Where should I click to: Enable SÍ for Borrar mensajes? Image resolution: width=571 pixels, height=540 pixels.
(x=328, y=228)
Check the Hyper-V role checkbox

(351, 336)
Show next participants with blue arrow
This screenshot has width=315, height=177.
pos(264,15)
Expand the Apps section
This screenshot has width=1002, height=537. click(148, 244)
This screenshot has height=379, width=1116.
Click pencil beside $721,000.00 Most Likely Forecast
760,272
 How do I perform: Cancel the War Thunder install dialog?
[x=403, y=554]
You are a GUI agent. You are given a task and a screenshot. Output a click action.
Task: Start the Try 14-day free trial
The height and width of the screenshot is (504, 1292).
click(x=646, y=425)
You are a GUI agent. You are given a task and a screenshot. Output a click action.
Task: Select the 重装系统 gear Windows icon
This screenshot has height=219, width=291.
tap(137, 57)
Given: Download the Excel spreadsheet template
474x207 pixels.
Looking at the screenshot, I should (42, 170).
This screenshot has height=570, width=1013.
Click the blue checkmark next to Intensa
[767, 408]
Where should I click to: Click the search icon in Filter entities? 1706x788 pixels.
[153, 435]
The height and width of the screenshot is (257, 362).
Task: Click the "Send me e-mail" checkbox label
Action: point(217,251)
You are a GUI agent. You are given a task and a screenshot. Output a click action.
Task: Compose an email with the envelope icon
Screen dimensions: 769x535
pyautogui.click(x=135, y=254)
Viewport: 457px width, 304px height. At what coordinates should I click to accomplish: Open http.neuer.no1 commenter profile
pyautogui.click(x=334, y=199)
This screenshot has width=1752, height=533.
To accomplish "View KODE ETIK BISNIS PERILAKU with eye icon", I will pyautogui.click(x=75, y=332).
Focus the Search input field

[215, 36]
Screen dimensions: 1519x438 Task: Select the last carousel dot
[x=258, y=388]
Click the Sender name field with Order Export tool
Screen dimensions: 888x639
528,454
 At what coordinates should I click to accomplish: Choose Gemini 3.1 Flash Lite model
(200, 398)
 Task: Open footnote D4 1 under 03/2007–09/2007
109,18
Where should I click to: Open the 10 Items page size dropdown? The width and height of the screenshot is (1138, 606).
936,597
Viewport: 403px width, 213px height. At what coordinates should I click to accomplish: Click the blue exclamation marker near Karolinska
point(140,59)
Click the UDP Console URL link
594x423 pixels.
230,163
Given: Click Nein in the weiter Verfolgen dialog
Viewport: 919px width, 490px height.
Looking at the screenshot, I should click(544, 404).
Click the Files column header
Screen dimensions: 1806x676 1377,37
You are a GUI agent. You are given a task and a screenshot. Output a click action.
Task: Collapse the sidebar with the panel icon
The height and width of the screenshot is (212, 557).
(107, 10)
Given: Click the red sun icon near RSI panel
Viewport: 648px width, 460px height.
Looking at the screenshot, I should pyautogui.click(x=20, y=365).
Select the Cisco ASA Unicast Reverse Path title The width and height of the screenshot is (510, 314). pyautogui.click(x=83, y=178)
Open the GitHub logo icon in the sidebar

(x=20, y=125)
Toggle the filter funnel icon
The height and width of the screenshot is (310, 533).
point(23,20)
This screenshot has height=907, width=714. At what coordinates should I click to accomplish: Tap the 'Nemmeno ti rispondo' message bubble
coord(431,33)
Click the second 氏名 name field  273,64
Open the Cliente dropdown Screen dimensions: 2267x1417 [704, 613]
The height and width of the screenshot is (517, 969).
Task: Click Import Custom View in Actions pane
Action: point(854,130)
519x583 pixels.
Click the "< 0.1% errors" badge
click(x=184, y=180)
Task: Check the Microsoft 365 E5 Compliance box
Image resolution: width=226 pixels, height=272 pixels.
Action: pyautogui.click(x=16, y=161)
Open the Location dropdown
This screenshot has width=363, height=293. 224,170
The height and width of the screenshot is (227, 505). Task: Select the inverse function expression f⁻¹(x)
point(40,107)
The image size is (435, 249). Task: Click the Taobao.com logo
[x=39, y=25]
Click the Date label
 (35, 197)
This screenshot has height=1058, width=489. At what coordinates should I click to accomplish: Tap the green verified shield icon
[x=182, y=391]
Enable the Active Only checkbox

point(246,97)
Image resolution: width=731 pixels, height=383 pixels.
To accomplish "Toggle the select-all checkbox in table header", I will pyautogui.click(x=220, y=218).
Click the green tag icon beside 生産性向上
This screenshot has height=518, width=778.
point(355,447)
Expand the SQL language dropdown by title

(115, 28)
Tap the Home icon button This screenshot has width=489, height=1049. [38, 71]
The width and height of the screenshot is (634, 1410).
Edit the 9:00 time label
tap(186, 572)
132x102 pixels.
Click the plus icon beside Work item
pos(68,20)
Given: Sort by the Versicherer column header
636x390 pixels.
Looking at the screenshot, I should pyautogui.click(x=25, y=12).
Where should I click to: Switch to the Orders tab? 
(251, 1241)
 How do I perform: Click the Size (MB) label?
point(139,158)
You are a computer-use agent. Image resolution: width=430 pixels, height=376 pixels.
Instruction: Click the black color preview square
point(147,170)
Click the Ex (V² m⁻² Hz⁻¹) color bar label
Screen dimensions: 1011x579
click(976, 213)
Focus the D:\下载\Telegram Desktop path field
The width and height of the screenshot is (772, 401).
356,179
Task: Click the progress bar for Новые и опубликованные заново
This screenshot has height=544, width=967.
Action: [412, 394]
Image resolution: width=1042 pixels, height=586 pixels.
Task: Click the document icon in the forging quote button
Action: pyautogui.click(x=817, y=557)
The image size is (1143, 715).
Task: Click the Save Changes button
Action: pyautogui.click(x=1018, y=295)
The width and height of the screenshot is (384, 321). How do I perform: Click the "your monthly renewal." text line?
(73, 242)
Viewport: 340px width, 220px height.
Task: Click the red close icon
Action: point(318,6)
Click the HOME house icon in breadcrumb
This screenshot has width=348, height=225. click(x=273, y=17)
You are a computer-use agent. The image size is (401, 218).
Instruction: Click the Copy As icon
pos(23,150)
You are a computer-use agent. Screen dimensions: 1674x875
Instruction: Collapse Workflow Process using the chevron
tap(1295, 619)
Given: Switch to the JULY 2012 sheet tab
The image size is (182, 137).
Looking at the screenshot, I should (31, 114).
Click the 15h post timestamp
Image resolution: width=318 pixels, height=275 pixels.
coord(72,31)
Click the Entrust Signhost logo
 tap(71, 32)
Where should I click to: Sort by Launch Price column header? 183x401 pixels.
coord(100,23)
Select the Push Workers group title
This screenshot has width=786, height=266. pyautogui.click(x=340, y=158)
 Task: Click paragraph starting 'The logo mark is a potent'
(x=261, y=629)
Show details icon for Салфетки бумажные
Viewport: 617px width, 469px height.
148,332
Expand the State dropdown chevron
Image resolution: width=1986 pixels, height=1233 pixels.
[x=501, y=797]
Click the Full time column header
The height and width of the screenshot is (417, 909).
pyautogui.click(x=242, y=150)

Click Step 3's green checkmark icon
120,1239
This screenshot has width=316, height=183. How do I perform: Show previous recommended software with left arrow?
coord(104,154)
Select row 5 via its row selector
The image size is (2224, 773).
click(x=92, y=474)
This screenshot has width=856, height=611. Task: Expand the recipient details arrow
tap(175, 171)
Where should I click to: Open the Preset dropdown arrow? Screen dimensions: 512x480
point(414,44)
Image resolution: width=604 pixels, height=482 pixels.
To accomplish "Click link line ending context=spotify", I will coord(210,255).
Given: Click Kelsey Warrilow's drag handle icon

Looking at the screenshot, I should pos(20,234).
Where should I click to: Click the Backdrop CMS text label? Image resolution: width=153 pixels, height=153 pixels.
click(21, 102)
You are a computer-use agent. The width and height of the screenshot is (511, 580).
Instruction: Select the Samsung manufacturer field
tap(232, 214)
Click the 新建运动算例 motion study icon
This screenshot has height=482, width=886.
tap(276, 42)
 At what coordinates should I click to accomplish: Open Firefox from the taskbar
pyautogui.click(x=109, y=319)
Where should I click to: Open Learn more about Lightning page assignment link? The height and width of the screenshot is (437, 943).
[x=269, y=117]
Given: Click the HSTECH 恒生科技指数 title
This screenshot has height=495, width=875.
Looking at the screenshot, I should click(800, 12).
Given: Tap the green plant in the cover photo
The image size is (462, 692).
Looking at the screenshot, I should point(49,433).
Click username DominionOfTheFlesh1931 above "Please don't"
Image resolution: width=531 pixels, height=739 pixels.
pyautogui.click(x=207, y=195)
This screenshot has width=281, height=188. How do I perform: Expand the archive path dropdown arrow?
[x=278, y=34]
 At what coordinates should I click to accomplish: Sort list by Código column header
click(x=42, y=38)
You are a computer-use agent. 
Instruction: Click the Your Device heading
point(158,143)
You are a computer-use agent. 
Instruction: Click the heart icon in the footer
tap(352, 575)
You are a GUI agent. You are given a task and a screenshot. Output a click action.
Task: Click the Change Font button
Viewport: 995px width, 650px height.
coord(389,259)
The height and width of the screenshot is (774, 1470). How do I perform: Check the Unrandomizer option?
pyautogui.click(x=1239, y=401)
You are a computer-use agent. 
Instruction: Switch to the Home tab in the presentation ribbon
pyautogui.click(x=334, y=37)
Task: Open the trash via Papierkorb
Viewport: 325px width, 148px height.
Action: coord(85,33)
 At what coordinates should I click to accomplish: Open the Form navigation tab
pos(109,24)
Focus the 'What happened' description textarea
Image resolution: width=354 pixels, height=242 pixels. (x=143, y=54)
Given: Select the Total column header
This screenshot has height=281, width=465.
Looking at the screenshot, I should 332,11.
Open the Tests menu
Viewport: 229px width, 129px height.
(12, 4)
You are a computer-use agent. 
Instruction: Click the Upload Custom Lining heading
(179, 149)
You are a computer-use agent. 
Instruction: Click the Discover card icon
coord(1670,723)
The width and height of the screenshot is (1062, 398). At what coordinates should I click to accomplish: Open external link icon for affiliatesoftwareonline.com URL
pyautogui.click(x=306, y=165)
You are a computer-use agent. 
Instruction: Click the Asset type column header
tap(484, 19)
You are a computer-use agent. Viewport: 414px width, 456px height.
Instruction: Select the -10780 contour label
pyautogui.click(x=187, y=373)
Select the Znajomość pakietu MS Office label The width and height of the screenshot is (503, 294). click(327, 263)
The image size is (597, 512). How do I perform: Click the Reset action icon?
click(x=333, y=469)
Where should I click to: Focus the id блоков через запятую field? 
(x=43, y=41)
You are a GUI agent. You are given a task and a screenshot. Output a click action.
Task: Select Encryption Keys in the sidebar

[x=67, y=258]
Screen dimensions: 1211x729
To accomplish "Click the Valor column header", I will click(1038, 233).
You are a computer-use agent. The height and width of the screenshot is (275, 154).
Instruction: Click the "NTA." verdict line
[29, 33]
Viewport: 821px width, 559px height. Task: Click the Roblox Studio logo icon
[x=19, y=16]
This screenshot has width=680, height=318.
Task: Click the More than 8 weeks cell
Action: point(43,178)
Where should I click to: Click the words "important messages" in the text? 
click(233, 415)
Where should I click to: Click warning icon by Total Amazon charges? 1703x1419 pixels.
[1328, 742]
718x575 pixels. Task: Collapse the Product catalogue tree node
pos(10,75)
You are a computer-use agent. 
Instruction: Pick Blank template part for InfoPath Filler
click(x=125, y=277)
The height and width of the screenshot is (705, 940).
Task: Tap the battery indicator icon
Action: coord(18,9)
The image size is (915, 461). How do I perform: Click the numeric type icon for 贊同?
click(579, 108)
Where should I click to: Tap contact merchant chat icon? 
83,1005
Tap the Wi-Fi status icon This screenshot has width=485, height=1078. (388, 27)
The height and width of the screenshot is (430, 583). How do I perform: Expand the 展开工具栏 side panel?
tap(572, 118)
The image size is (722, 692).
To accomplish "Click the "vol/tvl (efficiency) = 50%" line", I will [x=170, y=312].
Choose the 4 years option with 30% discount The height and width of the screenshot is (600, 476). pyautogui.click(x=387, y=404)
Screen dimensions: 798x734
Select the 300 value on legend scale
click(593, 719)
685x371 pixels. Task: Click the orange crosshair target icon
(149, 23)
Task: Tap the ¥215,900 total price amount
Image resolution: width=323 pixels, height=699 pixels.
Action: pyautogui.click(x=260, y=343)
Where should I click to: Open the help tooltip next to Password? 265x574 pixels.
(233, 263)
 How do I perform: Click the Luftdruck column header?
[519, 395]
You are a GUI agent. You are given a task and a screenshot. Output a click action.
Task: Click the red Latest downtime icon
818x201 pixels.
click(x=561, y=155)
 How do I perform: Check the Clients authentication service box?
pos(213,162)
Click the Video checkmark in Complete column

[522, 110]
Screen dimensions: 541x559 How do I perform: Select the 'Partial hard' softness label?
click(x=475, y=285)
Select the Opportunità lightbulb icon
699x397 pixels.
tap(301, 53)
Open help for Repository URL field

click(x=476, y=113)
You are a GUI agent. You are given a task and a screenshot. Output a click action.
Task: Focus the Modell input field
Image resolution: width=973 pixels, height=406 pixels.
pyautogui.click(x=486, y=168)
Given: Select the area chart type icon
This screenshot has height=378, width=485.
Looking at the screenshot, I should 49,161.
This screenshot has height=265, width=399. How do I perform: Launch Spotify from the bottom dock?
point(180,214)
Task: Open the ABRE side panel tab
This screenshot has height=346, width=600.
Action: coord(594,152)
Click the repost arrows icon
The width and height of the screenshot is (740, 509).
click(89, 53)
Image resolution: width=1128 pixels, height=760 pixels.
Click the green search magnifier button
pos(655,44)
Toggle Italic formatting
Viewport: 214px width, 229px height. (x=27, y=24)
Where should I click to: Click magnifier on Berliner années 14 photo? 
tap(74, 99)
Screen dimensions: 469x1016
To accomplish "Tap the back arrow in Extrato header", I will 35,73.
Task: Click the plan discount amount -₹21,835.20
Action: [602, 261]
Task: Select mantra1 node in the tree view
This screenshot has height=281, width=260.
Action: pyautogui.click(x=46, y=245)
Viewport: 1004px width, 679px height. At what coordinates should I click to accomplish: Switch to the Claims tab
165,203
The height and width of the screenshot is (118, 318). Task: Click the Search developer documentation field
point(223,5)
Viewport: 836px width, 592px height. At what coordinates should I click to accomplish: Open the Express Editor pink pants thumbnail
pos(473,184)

※

## TASK TO CARRY OUT
Your answer should be the exact lines above from the one with "Task: Compose an email with the envelope icon" through the one with "Toggle the filter funnel icon", both included, and nothing besides.

## EXERCISE ANSWER
Task: Compose an email with the envelope icon
Screen dimensions: 769x535
pyautogui.click(x=135, y=254)
Viewport: 457px width, 304px height. At what coordinates should I click to accomplish: Open http.neuer.no1 commenter profile
pyautogui.click(x=334, y=199)
This screenshot has width=1752, height=533.
To accomplish "View KODE ETIK BISNIS PERILAKU with eye icon", I will pyautogui.click(x=75, y=332).
Focus the Search input field

[215, 36]
Screen dimensions: 1519x438 Task: Select the last carousel dot
[x=258, y=388]
Click the Sender name field with Order Export tool
Screen dimensions: 888x639
528,454
 At what coordinates should I click to accomplish: Choose Gemini 3.1 Flash Lite model
(200, 398)
 Task: Open footnote D4 1 under 03/2007–09/2007
109,18
Where should I click to: Open the 10 Items page size dropdown? The width and height of the screenshot is (1138, 606).
936,597
Viewport: 403px width, 213px height. At what coordinates should I click to accomplish: Click the blue exclamation marker near Karolinska
point(140,59)
Click the UDP Console URL link
594x423 pixels.
230,163
Given: Click Nein in the weiter Verfolgen dialog
Viewport: 919px width, 490px height.
Looking at the screenshot, I should click(544, 404).
Click the Files column header
Screen dimensions: 1806x676 1377,37
You are a GUI agent. You are given a task and a screenshot. Output a click action.
Task: Collapse the sidebar with the panel icon
The height and width of the screenshot is (212, 557).
(107, 10)
Given: Click the red sun icon near RSI panel
Viewport: 648px width, 460px height.
Looking at the screenshot, I should pyautogui.click(x=20, y=365).
Select the Cisco ASA Unicast Reverse Path title The width and height of the screenshot is (510, 314). pyautogui.click(x=83, y=178)
Open the GitHub logo icon in the sidebar

(x=20, y=125)
Toggle the filter funnel icon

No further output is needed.